Results of inverse design performance on the validation dataset. (a) The Mean Absolute Error (MAE) on 1,000 random spectrum targets from the validation dataset. The orange, blue and red dots correspond to closest structures in training dataset, designed structures and finetuned structures. Their averaged MAE are 0.0296, 0.0258, 0.0192, respectively. (b) The number of layers in the target structure v.s. the number of layers in the designed structure. On average, the designed structures have 6 fewer layers than the target structure. (c) Time comparison of forward simulation using TMM and inverse design using OptoGPT (without finetuning). Results are averaged on 1,000 random targets in the validation dataset, showing that our model makes inverse design as fast as doing a TMM simulation. (d) One inverse design example from the validation dataset. The table below gives the details of five designed structures and the finetuned structure as well as their spectrum MAE.

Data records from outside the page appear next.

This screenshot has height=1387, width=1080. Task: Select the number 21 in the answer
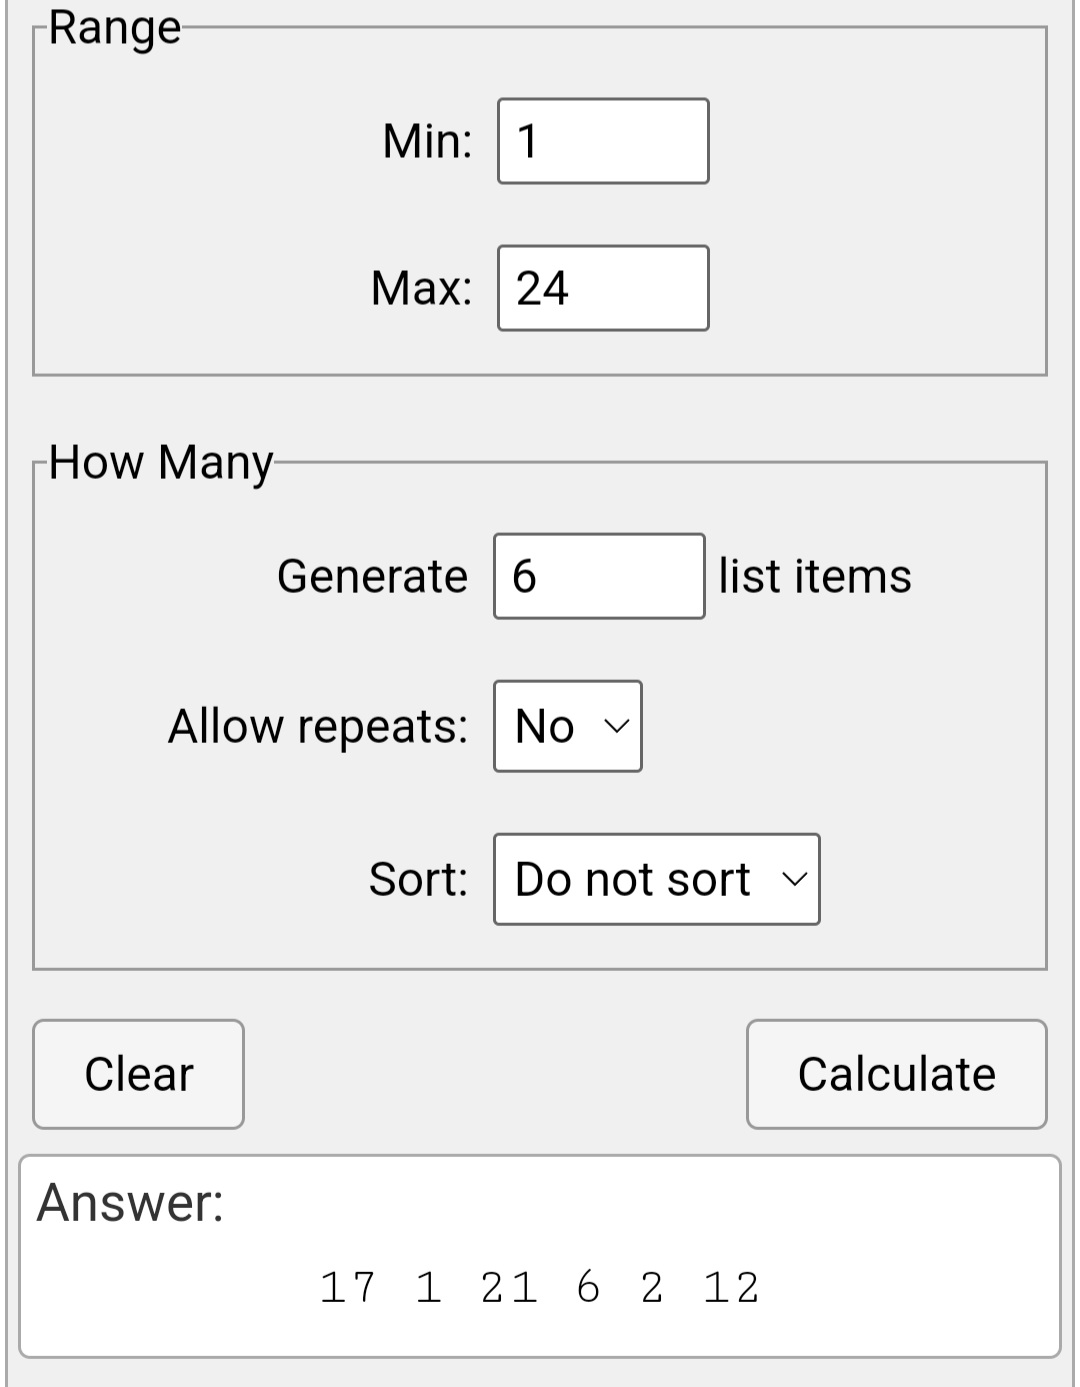(509, 1287)
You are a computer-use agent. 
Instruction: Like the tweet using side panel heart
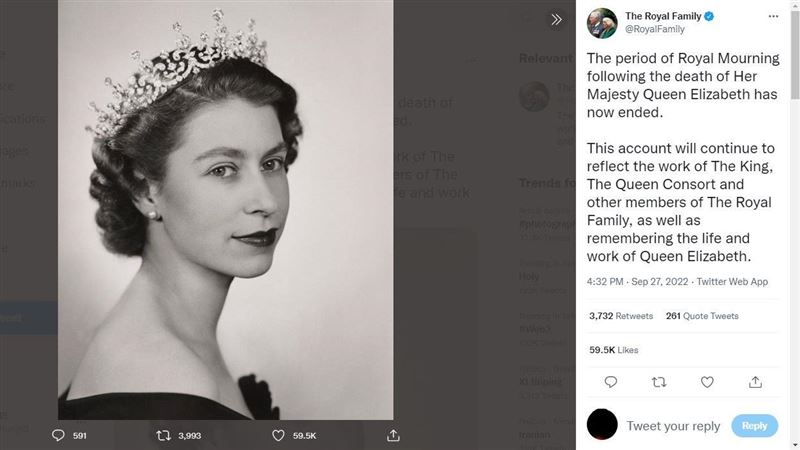(707, 382)
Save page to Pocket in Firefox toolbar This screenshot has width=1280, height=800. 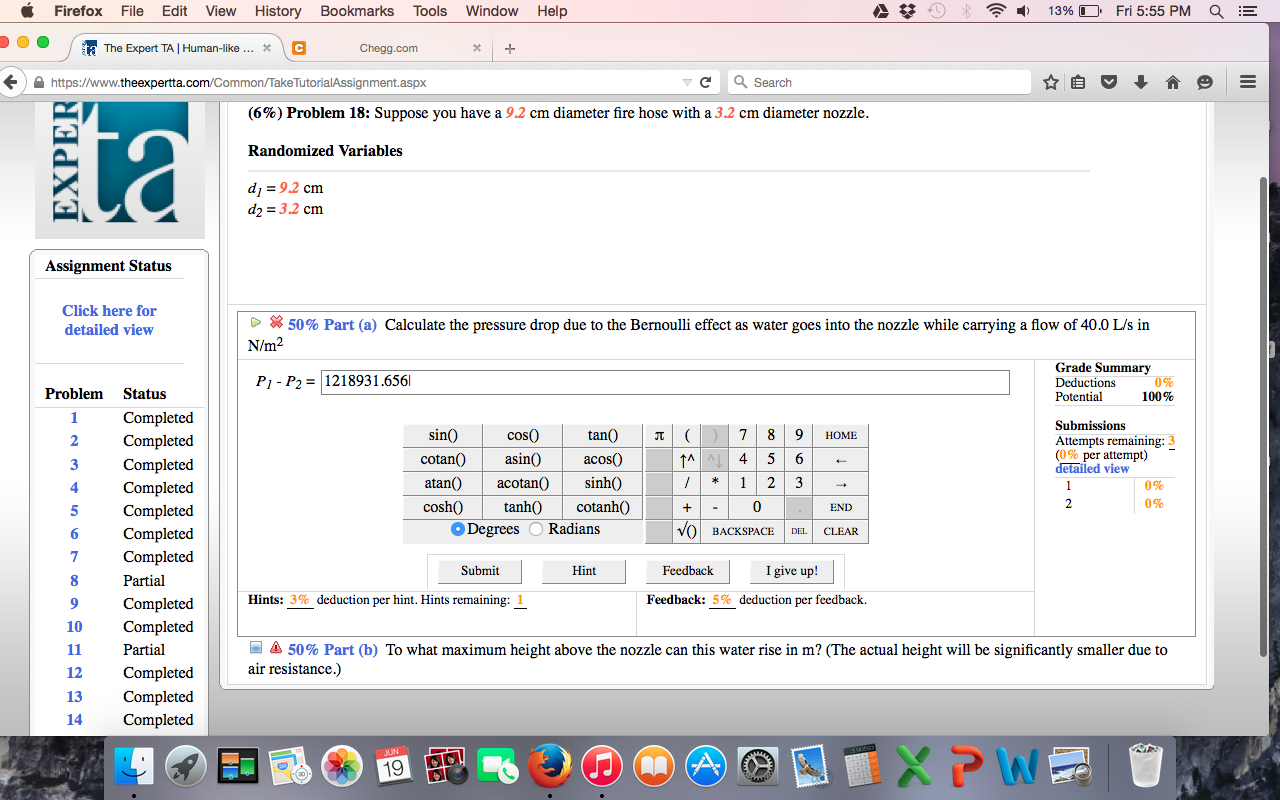click(1109, 82)
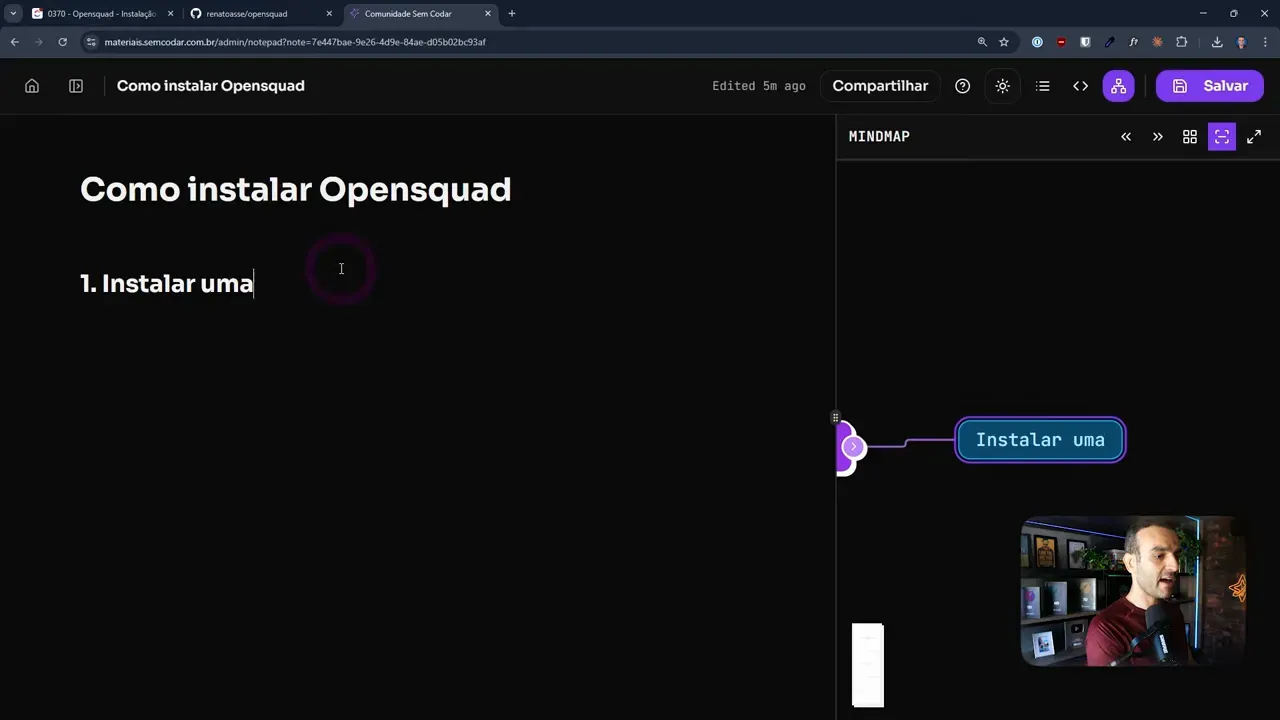Click the Salvar button

pyautogui.click(x=1210, y=86)
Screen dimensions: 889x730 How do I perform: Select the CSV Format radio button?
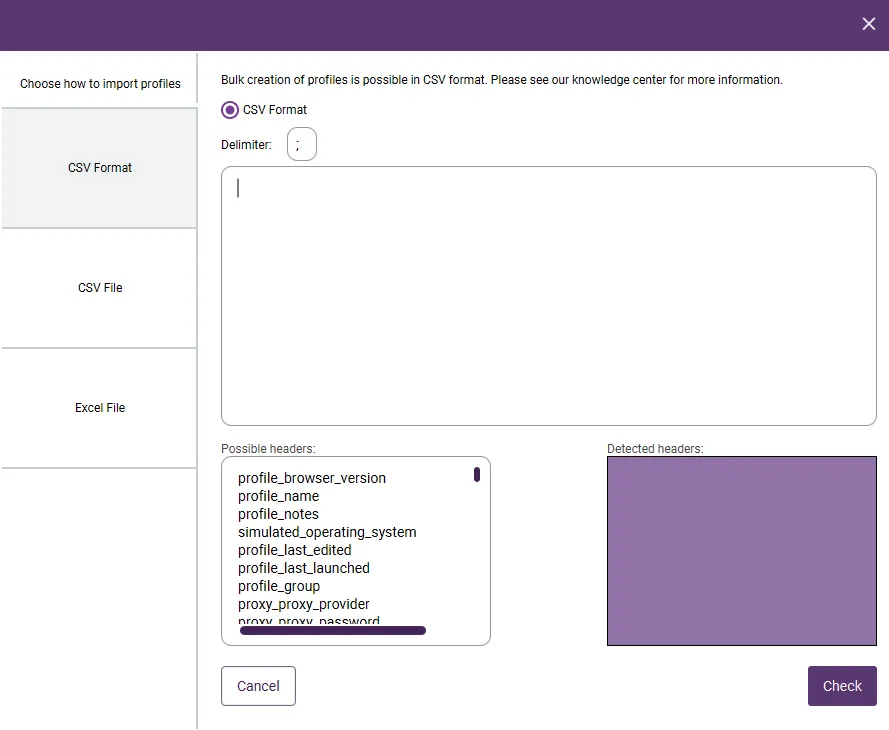pos(229,110)
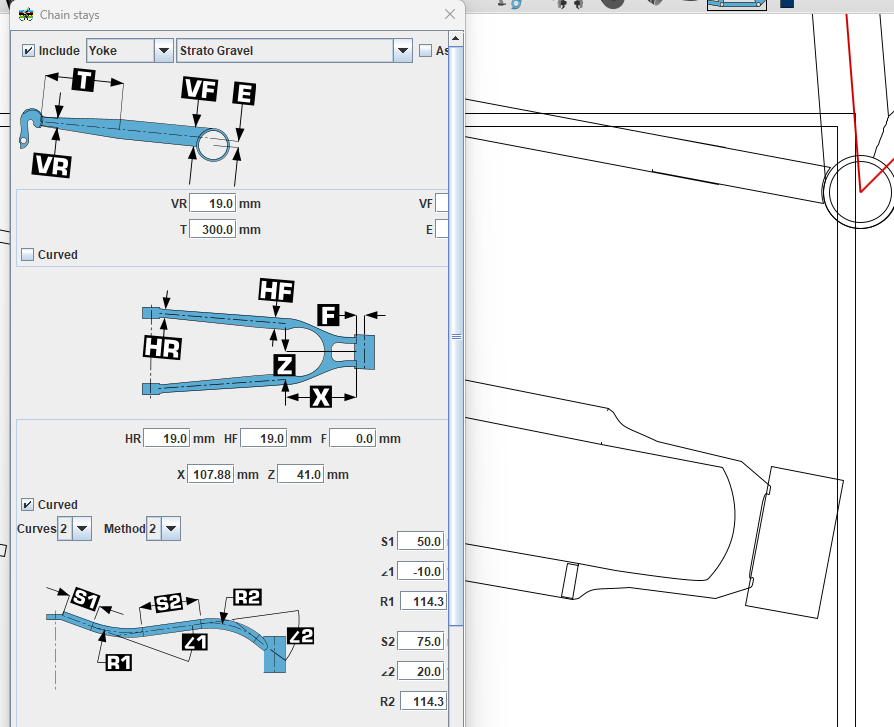
Task: Open the Method dropdown
Action: pos(171,529)
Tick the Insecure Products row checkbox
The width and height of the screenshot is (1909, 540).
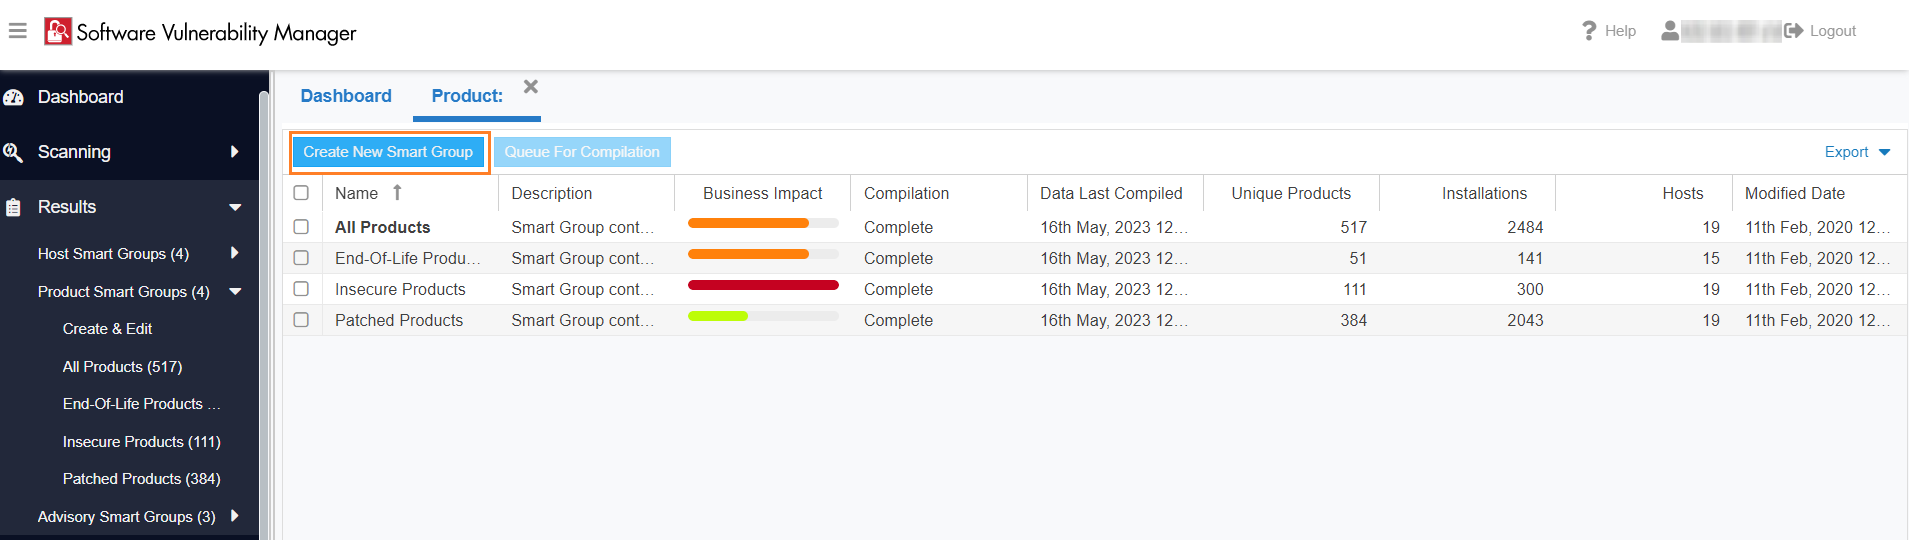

Examples of inverse design artificial spectra in different applications. (a) Design for band-notch filter at 550 nm. (b) Design for high reflection in NIR. (c) Design for perfect absorber. (d) Design for arbitrary absorber. Here, solid lines, dotted lines and squared lines correspond to the spectrum of artificial target, the spectrum of the closest structure in the training dataset and the spectrum of designed structure from our model (with thickness finetuning), respectively. (e–f) shows the example of designing reflective and transmissive structural color, respectively. We use the color difference of ΔE to evaluate the design performance (smaller ΔE means smaller color difference). For each color, the first brick, second brick, and third brick correspond to the target color, closest color in the training dataset, and designed color from our mode (with thickness finetuning), respectively. More details and examples can be found in section 2 in SI.

Illustration of design flexibility. (a) A visualization of the design process when adding the design constraint. We use the example of “remove Ag from material selection at i_th layer”. When designing the desired i_th layer, we remove these tokens that do not satisfy constraints from probability distribution and only sample from the renormalized probability based on remaining tokens. (b–e) Comparison of the spectrum performance with different constraints, respectively. The solid lines and squared lines are the target spectrum and the spectrum of the designed structure with different constraints, respectively. More examples of design flexibility can be found in section 3 in SI.

Design performance on different angles and polarization. (a) The diagram of finetune. (b–g) gives inverse design examples for spectrum with 20° s-polarization, 60° s-polarization, 10° p-polarization, 50° p-polarization, 30° unpolarized and 50° unpolarized, respectively. The solid line, dashed line and squared line correspond to the target spectrum, spectrum designed by the pretrained model and spectrum designed by the finetuned model, respectively.

Simultaneous design on different angles and polarization. (a) The diagram of mixed sampling for simultaneous design. (b) One example of designing angle-robust spectrum for 0°, 20° and 40° unpolarized light.